I think the re-jurisdiction, while not overly crucial in my mind (Nevada and Delaware attorneys can agree to disagree), was an important signal from management, who remain very clinical in the legal dimension of their business practices and process (of which I am not critical for the most part, and do appreciate). A skeptic might dismiss the 8-K filing associated with the December 18th PR as nothing or next to nothing. I would not.

To Feuerstein's other comment about Provectus' crappy drugs, I take it as more general snark than specific opining on PV-10 (or PH-10). Even the most cursory evaluation of the publicly available pre-clinical and clinical data from the company and various third parties (e.g., Moffitt, other researchers in the U.S., the Middle East, Australia, etc.) should elicit at least an "interesting-but-I-need-to see/know-more" comment from an intellectually honest, industry savvy skeptic. Feuerstein's business model requires him to be aware of or superficially cover a lot of companies (more than a hundred?), approach tens of companies with some depth and, from time to time as the situation presents itself, focus on a handful of companies in great detail. Like other analysts (good journalist equals good analyst), including myself, he employs pattern recognition to discern good from bad (his pattern recognition is different from mine because of our respective professional experiences). If one doesn't have or take or require the time to diligence Provectus, it's not unreasonable to arrive at the same skeptical-flavored conclusion: PV-10 is or might be snake oil upon first impression (because it is so improbable with respect to conventional wisdom). Crappy, not so much. That the drug is too good to be true or snake oil was a nearly universal impression among the medical oncology community until recently (or at best that PV-10 was solely a local ablative agent), because no ablative agent had ever elicited significant systemic effect.
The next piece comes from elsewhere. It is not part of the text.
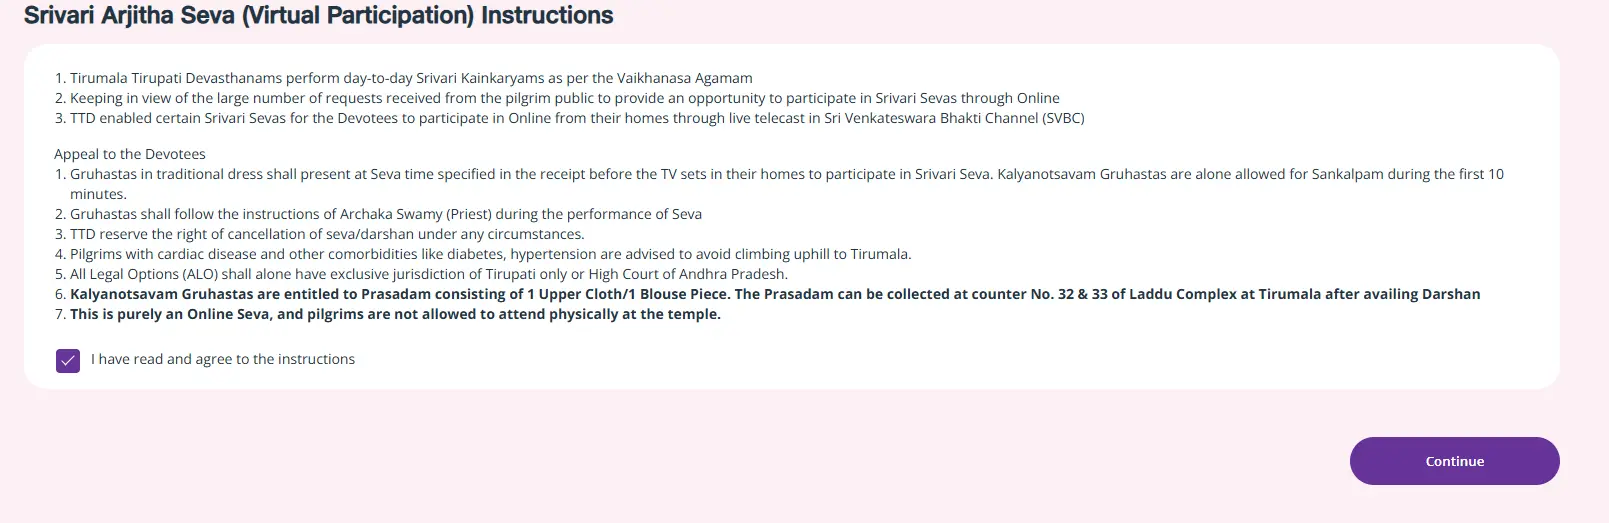
Task: Click the word 'minutes.' on the wrapped line
Action: (98, 194)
I’ve been loath to encourage blog readers only to focus or anchor themselves on share price when visiting and reading the blog. As I wrote under the blog's Disclosure tab, I of course “talk my book” by expounding on the merits of Provectus, the drug, management and the stock. The difference between what you may read elsewhere on the Web (mostly, but not exclusively) and “Connecting the dots…Provectus Biopharmaceuticals” is that I’ve told you who I am. I’m open to being corrected, and to being wrong (even though I don’t think or believe I am). I've not been able to incur transparent (i.e., not anonymous) debate and discussion on the pros and cons of the drug and stock sufficient enough yet to push back on my investment thesis, or make me re-think its core. That may well come in time with even more awareness. What makes a market are buyers and sellers. Stating the very, very obvious: If buyers are right, price goes and stays up. If sellers are right, price goes and stays down.
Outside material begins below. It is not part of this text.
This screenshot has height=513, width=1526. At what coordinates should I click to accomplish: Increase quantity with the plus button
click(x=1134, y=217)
Revisiting the Feuerstein-Ratain rule, its essence (while constructed from the premise of the likelihood of success of large and small companies undertaking Phase 3 clinical trials) is this: "The stock market is known to anticipate future events, as opposed to reacting to the past. Thus, it is not surprising that sophisticated investors are able to judge the probability of success, which is reflected in the share price." For the longest time, as Provectus lay mired as a nano or micro cap company, the market spoke that it judged management not to be successful, and not having a high probability of success. Moffitt's August 22nd PR changed some minds (the valuation went higher). Provectus' December 18th PR (give or take the actual date itself) changed many more minds (the valuation went even higher). The story is not over, and those minds are free to change them back again. Which leads us once more to January 15th (more generally, the week of January 13th).
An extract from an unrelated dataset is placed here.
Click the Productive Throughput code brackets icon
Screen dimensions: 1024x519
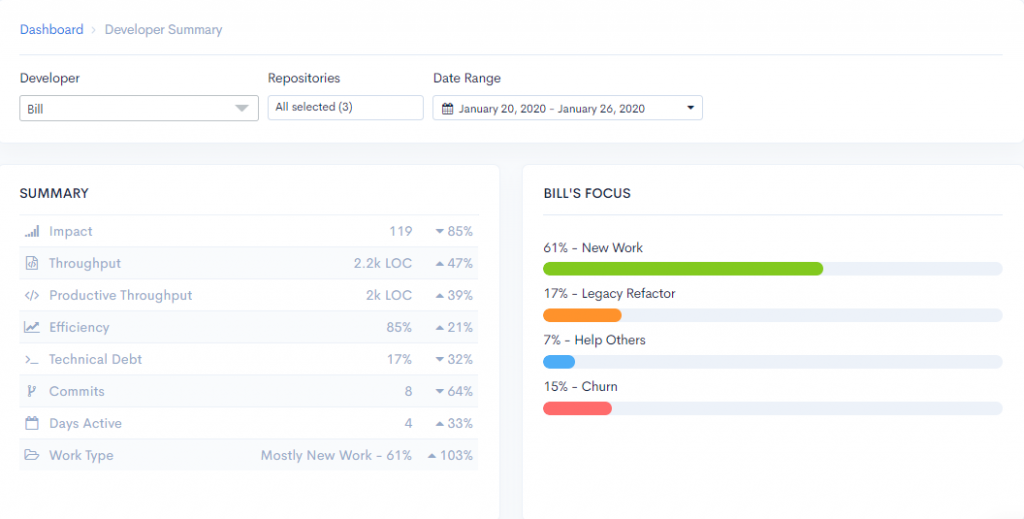pos(32,296)
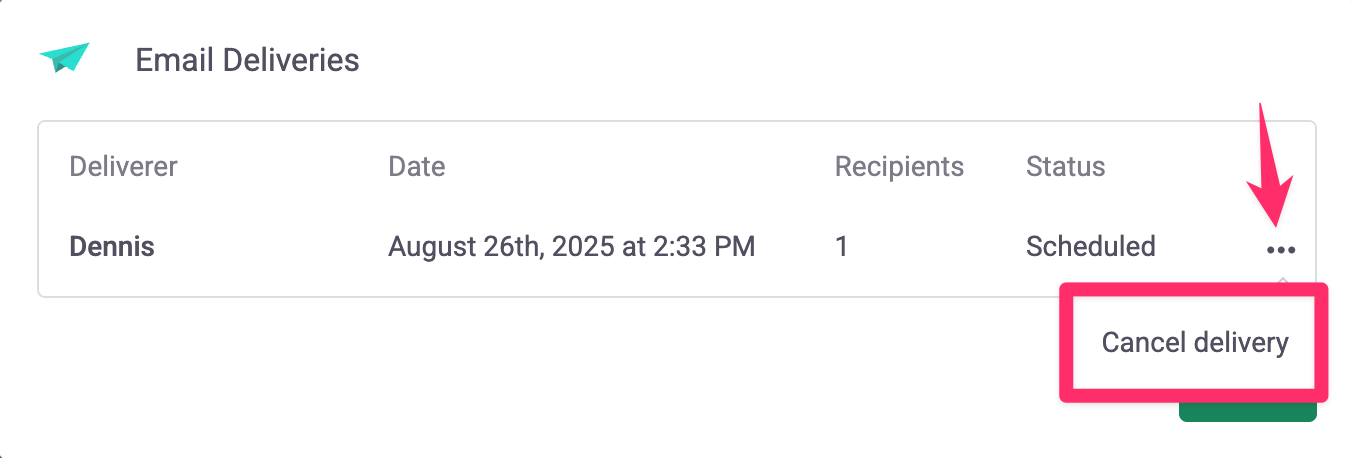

China. Dalam Disember 18 PR, Craig mengulas "Di samping itu, perbincangan kami dengan beberapa rakan pelesenan antarabangsa yang berpotensi tidak terjejas dalam apa jua cara." Terdapat khabar angin dalam proses mencapai transaksi lesen serantau bagi China telah datang ke penghujungnya, dan kita dapat belajar lebih minggu depan.

A not-so-final word on worth. My estimation of Provectus’ worth is a large number. To what you’re asking of me? Assuming I am right (which, in truth, means if management is right) I hope to and think I will sell my shares for a very high price. Inevitably you take what the market or buyer gives you. More on this as the new year unfolds.

As I wrote in my September 22nd investment letter about why I'm long Provectus Biopharmaceuticals, the key downside risk (as for any investment, understanding risk and reward) at this point is management being unable to monetize the company at a valuation commensurate with their innovation. There undoubtedly are other risks, as I highlighted in the Seeking Alpha version of my investment letter: "There are common risks most if not all biotechnology company stocks face: dealing with the FDA can be at times a complex and opaque process, clinical trials fail, seeking funding can be a long, arduous and dilutive process, and the industry itself is prone to bubbles and busts that contribute to generically rising and falling share prices."

2014.

May 5, 2013

Sell in May and go away? April showers bring May flowers, and June flowers, and July flowers, and...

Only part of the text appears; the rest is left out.